** EXERCISE DIRECTIONS **
Make an exact copy of the listing below.
---------- DATA TO USE
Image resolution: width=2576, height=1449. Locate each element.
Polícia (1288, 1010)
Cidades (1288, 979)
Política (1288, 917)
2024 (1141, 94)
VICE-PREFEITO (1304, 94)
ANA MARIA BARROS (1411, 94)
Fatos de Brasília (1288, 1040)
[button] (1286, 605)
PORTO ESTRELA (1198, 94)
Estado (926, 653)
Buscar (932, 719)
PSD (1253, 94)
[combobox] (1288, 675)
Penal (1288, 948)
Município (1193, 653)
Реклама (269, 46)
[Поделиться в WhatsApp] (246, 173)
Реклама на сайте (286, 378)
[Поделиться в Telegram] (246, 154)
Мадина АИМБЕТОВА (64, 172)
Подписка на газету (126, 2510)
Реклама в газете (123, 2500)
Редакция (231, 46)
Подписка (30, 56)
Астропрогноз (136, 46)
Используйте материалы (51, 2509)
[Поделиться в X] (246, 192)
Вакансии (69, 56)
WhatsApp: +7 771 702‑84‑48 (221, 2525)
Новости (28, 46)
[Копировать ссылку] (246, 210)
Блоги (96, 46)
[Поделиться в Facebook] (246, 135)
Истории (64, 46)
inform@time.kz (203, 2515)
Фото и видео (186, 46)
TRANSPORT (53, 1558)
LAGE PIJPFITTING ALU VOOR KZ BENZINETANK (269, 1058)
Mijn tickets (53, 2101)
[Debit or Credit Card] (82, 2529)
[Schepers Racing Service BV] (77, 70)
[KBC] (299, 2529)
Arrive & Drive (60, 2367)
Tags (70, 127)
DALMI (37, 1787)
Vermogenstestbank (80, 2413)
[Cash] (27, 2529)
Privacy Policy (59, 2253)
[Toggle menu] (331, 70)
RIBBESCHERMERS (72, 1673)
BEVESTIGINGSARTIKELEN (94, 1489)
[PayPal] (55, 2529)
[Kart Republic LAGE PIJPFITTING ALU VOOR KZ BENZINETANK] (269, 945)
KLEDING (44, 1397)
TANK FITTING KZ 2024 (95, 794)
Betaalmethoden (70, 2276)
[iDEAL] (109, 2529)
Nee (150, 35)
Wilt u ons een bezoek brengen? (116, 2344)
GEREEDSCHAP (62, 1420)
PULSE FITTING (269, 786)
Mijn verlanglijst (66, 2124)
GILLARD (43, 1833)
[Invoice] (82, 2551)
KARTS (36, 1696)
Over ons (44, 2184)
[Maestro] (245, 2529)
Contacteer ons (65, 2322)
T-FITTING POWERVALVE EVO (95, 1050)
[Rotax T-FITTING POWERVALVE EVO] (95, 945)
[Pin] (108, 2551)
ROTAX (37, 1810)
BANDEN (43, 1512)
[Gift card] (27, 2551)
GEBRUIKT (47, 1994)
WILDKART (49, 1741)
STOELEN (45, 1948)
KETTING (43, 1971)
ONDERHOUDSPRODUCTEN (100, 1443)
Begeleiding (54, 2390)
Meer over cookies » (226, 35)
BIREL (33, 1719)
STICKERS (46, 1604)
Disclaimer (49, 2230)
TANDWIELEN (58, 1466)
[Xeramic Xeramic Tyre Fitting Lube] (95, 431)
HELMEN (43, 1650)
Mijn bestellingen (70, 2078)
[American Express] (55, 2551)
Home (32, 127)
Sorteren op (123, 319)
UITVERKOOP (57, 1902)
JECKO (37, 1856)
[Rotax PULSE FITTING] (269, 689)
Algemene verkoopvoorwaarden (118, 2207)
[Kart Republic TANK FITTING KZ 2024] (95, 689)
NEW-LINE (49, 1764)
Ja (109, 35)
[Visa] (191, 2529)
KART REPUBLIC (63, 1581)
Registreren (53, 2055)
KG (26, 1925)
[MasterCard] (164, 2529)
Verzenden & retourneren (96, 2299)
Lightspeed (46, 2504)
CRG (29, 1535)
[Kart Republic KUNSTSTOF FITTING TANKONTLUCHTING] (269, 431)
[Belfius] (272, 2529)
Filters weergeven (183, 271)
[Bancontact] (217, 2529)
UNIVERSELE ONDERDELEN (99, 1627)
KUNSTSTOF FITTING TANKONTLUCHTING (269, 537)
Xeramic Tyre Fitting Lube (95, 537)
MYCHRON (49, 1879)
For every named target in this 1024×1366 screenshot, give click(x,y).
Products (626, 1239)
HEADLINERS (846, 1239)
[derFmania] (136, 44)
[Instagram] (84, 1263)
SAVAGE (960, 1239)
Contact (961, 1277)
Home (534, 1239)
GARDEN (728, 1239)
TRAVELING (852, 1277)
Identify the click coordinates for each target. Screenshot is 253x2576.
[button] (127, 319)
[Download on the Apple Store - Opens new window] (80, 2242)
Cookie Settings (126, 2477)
--------------------
** RESULT **
Image resolution: width=2576, height=1449. Locate each element.
Polícia (1288, 1010)
Cidades (1288, 979)
Política (1288, 917)
2024 (1141, 94)
VICE-PREFEITO (1304, 94)
ANA MARIA BARROS (1411, 94)
Fatos de Brasília (1288, 1040)
[button] (1286, 605)
PORTO ESTRELA (1198, 94)
Estado (926, 653)
Buscar (932, 719)
PSD (1253, 94)
[combobox] (1288, 675)
Penal (1288, 948)
Município (1193, 653)
Реклама (269, 46)
[Поделиться в WhatsApp] (246, 173)
Реклама на сайте (286, 378)
[Поделиться в Telegram] (246, 154)
Мадина АИМБЕТОВА (64, 172)
Подписка на газету (126, 2510)
Реклама в газете (123, 2500)
Редакция (231, 46)
Подписка (30, 56)
Астропрогноз (136, 46)
Используйте материалы (51, 2509)
[Поделиться в X] (246, 192)
Вакансии (69, 56)
WhatsApp: +7 771 702‑84‑48 (221, 2525)
Новости (28, 46)
[Копировать ссылку] (246, 210)
Блоги (96, 46)
[Поделиться в Facebook] (246, 135)
Истории (64, 46)
inform@time.kz (203, 2515)
Фото и видео (186, 46)
TRANSPORT (53, 1558)
LAGE PIJPFITTING ALU VOOR KZ BENZINETANK (269, 1058)
Mijn tickets (53, 2101)
[Debit or Credit Card] (82, 2529)
[Schepers Racing Service BV] (77, 70)
[KBC] (299, 2529)
Arrive & Drive (60, 2367)
Tags (70, 127)
DALMI (37, 1787)
Vermogenstestbank (80, 2413)
[Cash] (27, 2529)
Privacy Policy (59, 2253)
[Toggle menu] (331, 70)
RIBBESCHERMERS (72, 1673)
BEVESTIGINGSARTIKELEN (94, 1489)
[PayPal] (55, 2529)
[Kart Republic LAGE PIJPFITTING ALU VOOR KZ BENZINETANK] (269, 945)
KLEDING (44, 1397)
TANK FITTING KZ 2024 (95, 794)
Betaalmethoden (70, 2276)
[iDEAL] (109, 2529)
Nee (150, 35)
Wilt u ons een bezoek brengen? (116, 2344)
GEREEDSCHAP (62, 1420)
PULSE FITTING (269, 786)
Mijn verlanglijst (66, 2124)
GILLARD (43, 1833)
[Invoice] (82, 2551)
KARTS (36, 1696)
Over ons (44, 2184)
[Maestro] (245, 2529)
Contacteer ons (65, 2322)
T-FITTING POWERVALVE EVO (95, 1050)
[Rotax T-FITTING POWERVALVE EVO] (95, 945)
[Pin] (108, 2551)
ROTAX (37, 1810)
BANDEN (43, 1512)
[Gift card] (27, 2551)
GEBRUIKT (47, 1994)
WILDKART (49, 1741)
STOELEN (45, 1948)
KETTING (43, 1971)
ONDERHOUDSPRODUCTEN (100, 1443)
Begeleiding (54, 2390)
Meer over cookies » (226, 35)
BIREL (33, 1719)
STICKERS (46, 1604)
Disclaimer (49, 2230)
TANDWIELEN (58, 1466)
[Xeramic Xeramic Tyre Fitting Lube] (95, 431)
HELMEN (43, 1650)
Mijn bestellingen (70, 2078)
[American Express] (55, 2551)
Home (32, 127)
Sorteren op (123, 319)
UITVERKOOP (57, 1902)
JECKO (37, 1856)
[Rotax PULSE FITTING] (269, 689)
Algemene verkoopvoorwaarden (118, 2207)
[Kart Republic TANK FITTING KZ 2024] (95, 689)
NEW-LINE (49, 1764)
Ja (109, 35)
[Visa] (191, 2529)
KART REPUBLIC (63, 1581)
Registreren (53, 2055)
KG (26, 1925)
[MasterCard] (164, 2529)
Verzenden & retourneren (96, 2299)
Lightspeed (46, 2504)
CRG (29, 1535)
[Kart Republic KUNSTSTOF FITTING TANKONTLUCHTING] (269, 431)
[Belfius] (272, 2529)
Filters weergeven (183, 271)
[Bancontact] (217, 2529)
UNIVERSELE ONDERDELEN (99, 1627)
KUNSTSTOF FITTING TANKONTLUCHTING (269, 537)
Xeramic Tyre Fitting Lube (95, 537)
MYCHRON (49, 1879)
For every named target in this 1024×1366 screenshot, give click(x,y).
Products (626, 1239)
HEADLINERS (846, 1239)
[derFmania] (136, 44)
[Instagram] (84, 1263)
SAVAGE (960, 1239)
Contact (961, 1277)
Home (534, 1239)
GARDEN (728, 1239)
TRAVELING (852, 1277)
Identify the click coordinates for each target. Screenshot is 253x2576.
[button] (127, 319)
[Download on the Apple Store - Opens new window] (80, 2242)
Cookie Settings (126, 2477)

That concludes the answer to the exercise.